SVeilleux9 wrote: ↑Sun Jan 12, 2020 1:46 am
I would recommend using a ceramic capacitor.
That would be great, except that 50v 220uF ceramic capacitors don't exist. Essentially all OEM ECUs use electrolytic bulk caps for both the main supply and main relay "power device" supply (ETB, stepper idle, GDI boost supply, solenoids, etc).
SVeilleux9 wrote: ↑Sun Jan 12, 2020 1:46 am
I typically have not heard or seen electrolytic's used as bypass caps for ICs since they have higher inductance (ESL) which is what you are trying to get rid of with a bypass cap.
That's correct, there's no reason to use an electrolytic as a bypass cap, since they're never more than a few uF at a few volts, and ceramics have lower series inductance and resistance (ESL/ESR). However, 100uF is not a bypass capacitor, it's a bulk capacitor.
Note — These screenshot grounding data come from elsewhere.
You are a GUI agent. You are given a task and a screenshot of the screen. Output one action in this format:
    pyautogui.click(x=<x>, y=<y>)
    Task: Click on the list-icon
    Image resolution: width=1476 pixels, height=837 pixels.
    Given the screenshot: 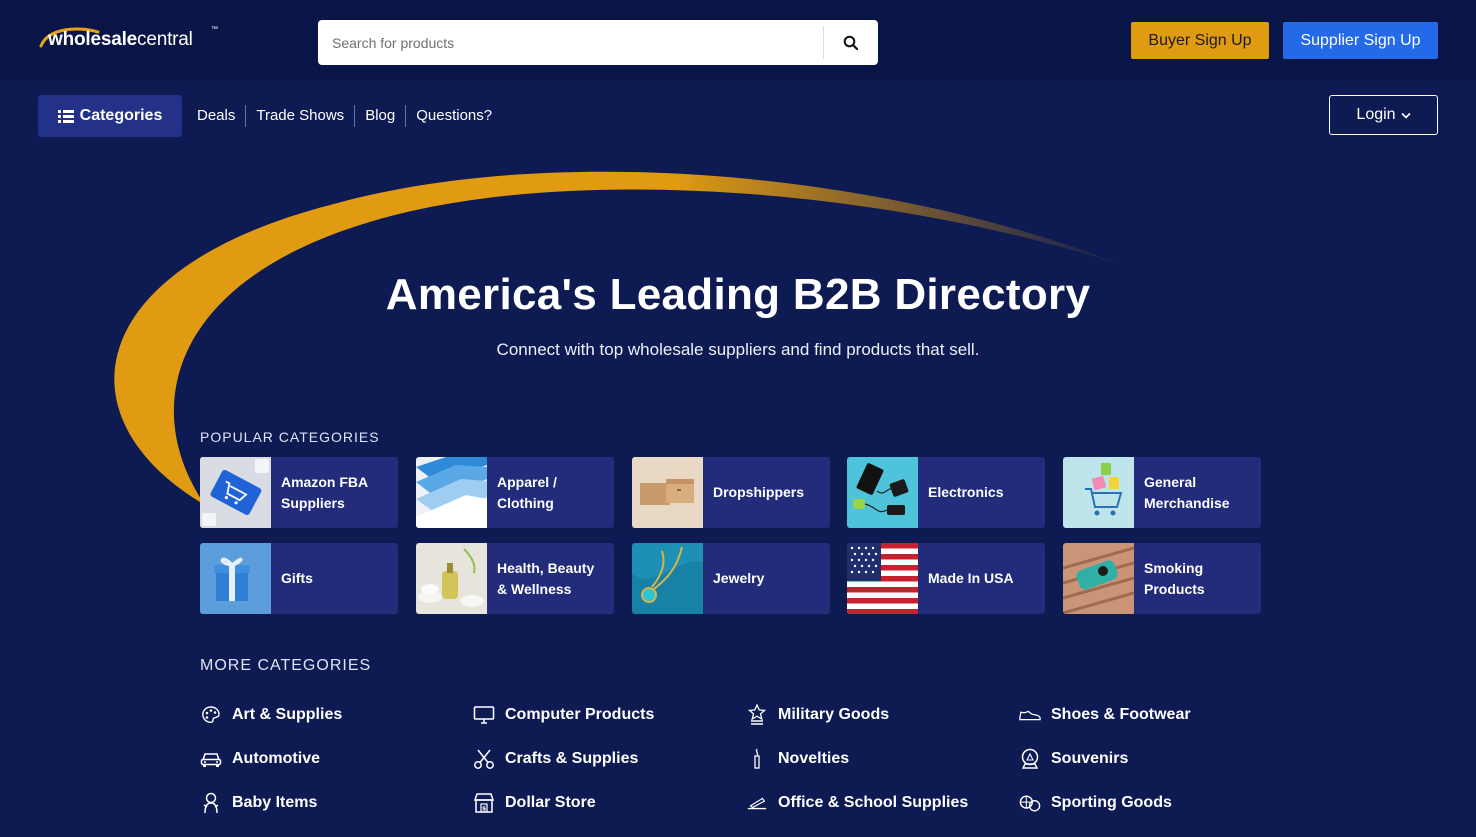 What is the action you would take?
    pyautogui.click(x=66, y=116)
That said there's really no quantitative difference.
Here's one way to think of it: The job of bulk/bypass capacitors is to provide a local supply with lower resistance and/or inductance than the next supply up the stream. The wires from the fusebox/main relay to the ECU have a loop resistance of perhaps 25 milliohms, but a huge inductance of up to a few microhenries (model above is 10mOhm and 1uH). A typical 100uF aluminum electrolytic will have a typical resistance of perhaps 100 milliohms, but a relatively tiny inductance of only tens of nanohenries (2 orders of magnitude smaller than the wire).
If we really really cared about extremely stable voltage, maybe it would be warranted to stack tens of ceramic caps, but we sort of don't. The 100-150mOhm ESR of the electrolytic is absolutely acceptable for the cost and size savings it offers.